Vergleich mit anderen Büchern
RPG: Aber es sei erlaubt, einen Vergleich mit zwei anderen, ebenso wichtigen und sehr gut gestalteten Büchern zu erwähnen. „Schrifttypen verstehen, kombinieren“ von Philipp Stamm befasst sich mit demselben Problem, geht aber ganz anders damit um. Ein älteres, aber ebenfalls aktuell gebliebenes Buch, „Schriftwechsel“ von Stephanie und Ralph de Jong.
Ich habe in meiner Bibliothek nachgeschaut, ob ich noch weitere Bücher zu diesem Thema finde. Diese behandeln jedoch entweder nur einen Bruchteil von »Schrift. Wahl und Mischung« oder sind eher für Schriftgestalter geschrieben, statt für Schriftnutzer. Offensichtlich schließt dieses Werk eine bestehende Lücke.
Schriftprofile als Strategie für die Schriftwahl
RPG: Bisher hatte man sich überlegt, welche Schrift zu einem Projekt passen könnte. Die Autoren empfehlen eine eigene Strategie: Erstellung von Schriftprofilen, und bieten verschiedene Profile für verschiedene Anwendungsbereiche an: vom ungestörten linearen Lesen bis zu Schriften für Kartografie. Das wird gut beschrieben und in einer das Kapitel abschließenden Tabelle ersichtlich. Das schafft schon mal eine gute Basis.
MB: Ich kann mir gut vorstellen, dass dieses System auch in der Ausbildung Verwendung findet. Nicht nur Studierende lieben Listen, und tatsächlich helfen solche Schriftprofile, sich systematisch mit den unterschiedlichen Details auseinanderzusetzen.
Schriften mischen
RPG: Mehrere Schriftengekonnt zu kombinieren, setzt enormes Wissen voraus. Im Buch werden verschiedene Methoden erläutert. Das beginnt ganz einfach, nämlich dort, wo man eigentlich noch nicht von einer Mischung sprechen kann, innerhalb einer Schriftfamilie. Als nächster Schritt wird die Mischung innerhalb einer Schriftsippe erwogen. Für mich ist das eine sehr gute Möglichkeit der Akzentuierung durch Schriftschnitte. Doch Büschl und Linke gehen viel weiter und damit wird es spannend und kompliziert. Ich selbst stehe diesem stilistischen Mittel skeptisch gegenüber, weil ich meistens schon mit einer Großfamilie gut zurechtkomme.

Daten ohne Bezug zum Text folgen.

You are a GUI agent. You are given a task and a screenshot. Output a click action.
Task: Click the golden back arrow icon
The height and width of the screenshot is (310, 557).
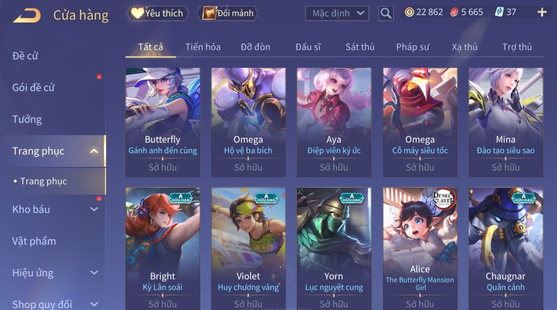coord(27,16)
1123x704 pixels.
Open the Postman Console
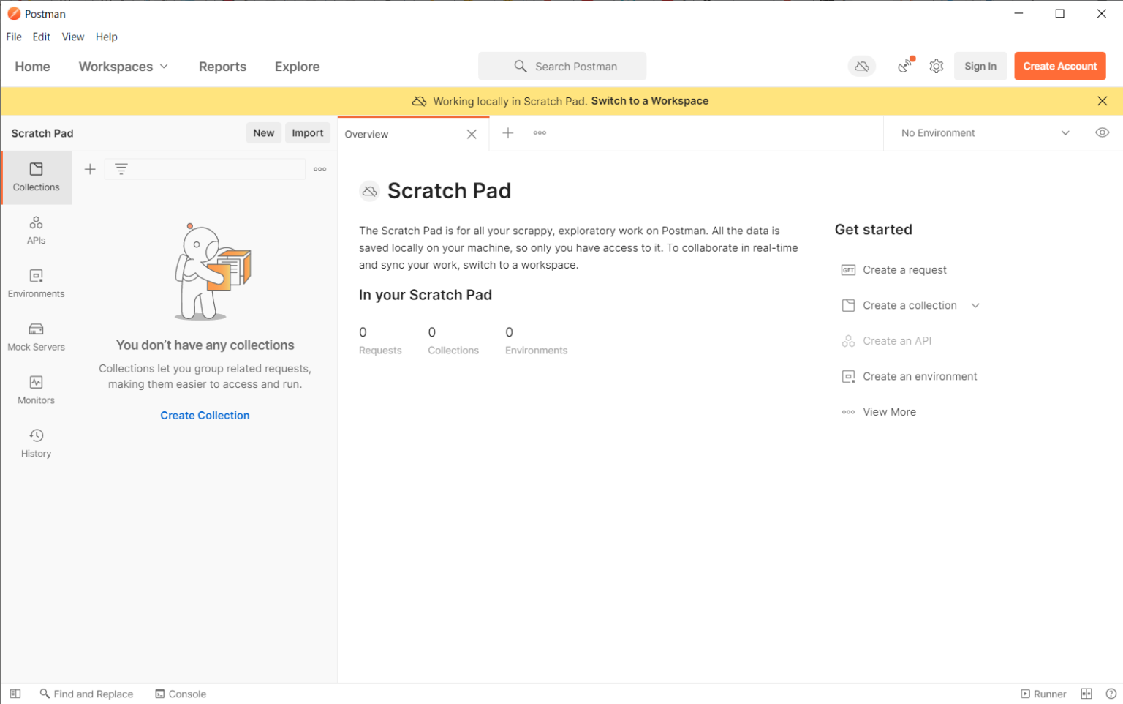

MB: Auch wenn es nichts grundsätzlich Neues geboten wird – denn die Kriterien zur Schriftmischung sind ja kein Geheimwissen – finde ich dieses Kapitel ebenfalls ganz spannend: von den eher theoretischen Methoden bis hin zu Beispielen aus der Praxis.
Rudolf, du hast recht: Großfamilien bzw. Schriftsippen sind praktisch, weil die unterschiedlichen Schriften von Haus aus bereits miteinander harmonieren. Für mich ist das aber nicht immer die Ideallösung. Bei Schriftmischungen möchte ich zu große Harmonien eher vermeiden und mische z.B. eine lesbare Grotesk mit einer luftigen Renaissance-Kursive. Im Kapitel zur Schriftmischung erfährt man, welche Methoden es gibt und welche Feinabstimmungen in diesem Fall vorgenommen werden sollten – also essenzielles Wissen für Menschen, die mit Schrift umgehen.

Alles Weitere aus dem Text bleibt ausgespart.